Les patients atteints de rhinite allergique se sentent dépressifs, cafardeux :

  • parfois : 23% ;
  • fréquemment : 13%.

Les patients atteints de rhinite allergique se sentent embarrassés :

  • parfois : 15% ;
  • fréquemment : 8%.

Rhinite allergique : la tester ou pas ?

Lewis J. Kanter (Los Angeles, Californie) – 13 novembre 2007

- Prévalence de la rhinite allergique

  • Entre 20 et 40 millions d’Américains.
  • C’est l’une des 5 plus fréquentes maladies aux États-Unis.
  • Aux États-Unis, la rhinite allergique touche jusqu’à 40% des enfants.

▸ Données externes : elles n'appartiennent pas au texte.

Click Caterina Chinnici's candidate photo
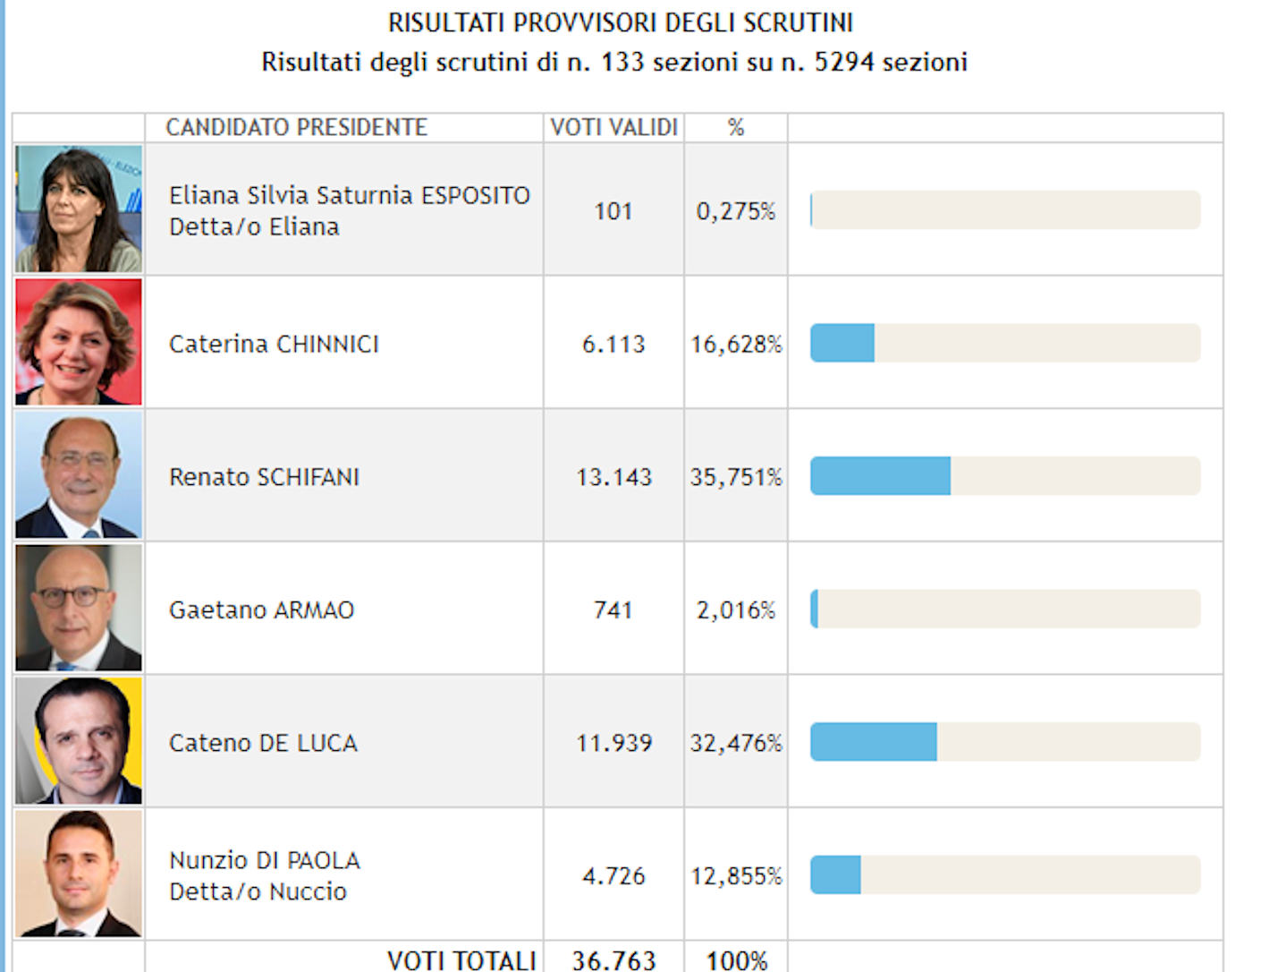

- Coût de la rhinite allergique

  • Aux États-Unis : > 6 milliards de dollars par an.
  • Perte de productivité saisonnière de 23%.

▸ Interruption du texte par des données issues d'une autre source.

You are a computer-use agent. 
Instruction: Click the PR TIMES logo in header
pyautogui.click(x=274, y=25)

- Positivités des tests cutanés dans la rhinite allergique

D’après l’étude de Galant et collaborateurs en 1998 :

  • pollens de graminées : 60,1% ;
  • pollens d’herbacées : 53,3% ;
  • pollens d’arbres : 46,2% ;
  • spores de moisissures : 37,3% ;
  • acariens de poussières et phanères : 34,8%.

- Prévalence des tests cutanés positifs

D’après l’étude de Calabria et collaborateurs réalisée en 2007 sur des membres de familles de militaires californiens, la prévalence des tests cutanés positifs est la suivante :

  • 81,6% ont un ou plusieurs tests cutanés positif(s).

Parmi eux :

  • 30% ne présentent de tests cutanés positifs qu’aux allergènes d’intérieur,
  • 7% ne présentent de tests cutanés positifs qu’aux allergènes d’extérieur,
  • 9,2% présentent sont monosensibilisés au pollen de cèdre, aux acariens ou aux phanères de chat.

- Prévalence des sensibilisations aux aéro-allergènes en Californie

  • pollens de graminées : 46 à 54% ;
  • pollens d’herbacées : 19 à 37% ;
  • pollens d’arbres : 10 à 42% ;
  • spores de moisissures : 11 à 22% ;
  • acariens (dermatophagoïdes pteronyssinus) : 53% ;
  • acariens (dermatophagoïdes farinae) : 42% ;
  • phanères de chat : 38%.

- Nombre de tests cutanés généralement nécessaires pour explorer une rhinite allergique

Aux États-Unis : 53 à 92 prick-tests.